圣经

亚述斧痕犹大树墩新生

亚述王站在尼尼微宫阙的高台上,望着西方。夕阳如血,将底格里斯河的波纹染成铁锈的颜色。风从沙漠吹来,裹挟着细沙,拍打在宫殿的彩釉砖上,发出碎玉般的声音。他的谋士站在身侧,手中捧着泥板,上面刻着征服之地的名录:撒玛利亚、大马士革、推罗……每一个名字都像一枚勋章,镶嵌在他权力的冠冕上。

“耶路撒冷。”王缓缓吐出这个名字,像品尝一颗陌生的果子,“那座山城,那些自称雅各子孙的人。”

他的声音里没有愤怒,只有一种近乎慵懒的笃定。在他眼中,列国不过是匠人手中的木料,而他是那匠人手中锋利的斧。斧岂可向用斧的人自夸呢?这个念头从未在他心中掠过。他只觉得力量从自己臂膀中涌出,如同幼发拉底河春日的洪水。他看不见那只在历史暗处挥动他的手。

军令如鹰隼飞向四方。战车辚辚,马蹄踏起漫天的尘土,像一场移动的暴风雨,向南席卷而去。军队经过的田野,麦穗低头,仿佛提前为死亡致哀。亚述的士兵谈笑着,磨利手中的铁器。他们说起犹大地的葡萄甜,橄榄油香,说起圣殿里的金子。他们不知道,自己口中谈论的掳掠之物,早已被另一双眼目数算。

在那座被山峦环绕的城里,以赛亚站在锡安的山脊上。风吹动他粗糙的羊毛外衣。他望着北方天际隐约的尘烟,耳中却听见另一种声音——不是号角,不是战鼓,而是仿佛烈火掠过荆棘的呼啸,是仿佛巨轮碾过枯枝的脆响。
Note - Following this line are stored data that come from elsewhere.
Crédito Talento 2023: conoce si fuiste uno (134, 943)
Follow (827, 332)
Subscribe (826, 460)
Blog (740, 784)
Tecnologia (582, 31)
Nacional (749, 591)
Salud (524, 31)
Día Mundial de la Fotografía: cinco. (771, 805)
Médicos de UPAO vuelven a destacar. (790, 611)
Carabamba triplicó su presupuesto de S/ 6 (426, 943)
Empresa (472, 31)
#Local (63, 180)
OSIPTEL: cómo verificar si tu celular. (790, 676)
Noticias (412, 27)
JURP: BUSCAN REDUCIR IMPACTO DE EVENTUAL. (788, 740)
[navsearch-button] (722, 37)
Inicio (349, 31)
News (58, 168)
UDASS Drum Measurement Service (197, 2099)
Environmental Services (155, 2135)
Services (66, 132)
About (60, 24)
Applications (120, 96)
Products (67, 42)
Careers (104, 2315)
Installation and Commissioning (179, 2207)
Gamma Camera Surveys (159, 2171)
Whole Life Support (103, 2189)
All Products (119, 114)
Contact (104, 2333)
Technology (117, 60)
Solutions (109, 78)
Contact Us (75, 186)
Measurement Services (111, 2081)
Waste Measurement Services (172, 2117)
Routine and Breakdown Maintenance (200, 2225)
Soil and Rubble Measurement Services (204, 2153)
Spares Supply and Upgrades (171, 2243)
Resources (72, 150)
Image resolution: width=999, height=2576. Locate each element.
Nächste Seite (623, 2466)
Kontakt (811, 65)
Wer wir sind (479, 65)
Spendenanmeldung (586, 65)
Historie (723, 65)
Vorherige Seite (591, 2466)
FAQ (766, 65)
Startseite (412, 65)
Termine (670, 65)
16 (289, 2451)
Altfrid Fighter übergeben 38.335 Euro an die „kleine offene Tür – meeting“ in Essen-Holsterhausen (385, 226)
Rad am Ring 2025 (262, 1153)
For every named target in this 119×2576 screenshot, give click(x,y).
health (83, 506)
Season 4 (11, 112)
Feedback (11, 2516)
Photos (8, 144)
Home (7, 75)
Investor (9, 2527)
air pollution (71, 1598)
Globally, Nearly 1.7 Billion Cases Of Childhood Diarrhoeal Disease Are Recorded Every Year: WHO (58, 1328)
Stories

他闭上眼睛,就看见异象:一株高大的香柏树,被一道从云中劈下的斧钺拦腰斩断,树冠轰然倒地,惊起群鸟。但就在倒下的树干旁,一截残存的树墩子却仍扎在土里,细看之下,竟有一星绿意,从焦黑的树皮裂缝中挣扎出来。

他转身走向耶路撒冷的街市。市井依旧喧嚷,卖陶器的吆喝,换银钱的叮当,妇女为水价争执。但以赛亚看见的,是百姓脸上一种麻木的恐慌,像覆在水面上的油,亮晶晶的,却隔绝了真正的温度。官长们在商议,是向埃及求援,还是用金子换取和平。他们的智慧在计算兵力与粮草,却无人俯身倾听土地深处的颤栗。

夜里,以赛亚在油灯下抚摩皮卷。他的手划过文字,如同抚过土地的沟壑。他写下:“祸哉!那些设立不义之律例的,记录奸诈之判语的……”墨迹未干,窗外忽然传来远雷般的闷响——不是雷,是第一批逃难的百姓,拖着家当,涌入城门,带来北方村庄化为焦土的消息。

亚述的大军如蝗虫过境。他们攻取城邑,仿佛摘取熟透的无花果。将军们的报告送到尼尼微,用楔形文字刻下捷报:“我们夺了这地,如同雀鸟攫取食物;我们伸手攻击,其中再无一样能振翅或张口鸣叫的。”王读着,笑了。他将泥板递给祭司,吩咐在伊什塔尔神庙前宣读,让众神听见他的威荣。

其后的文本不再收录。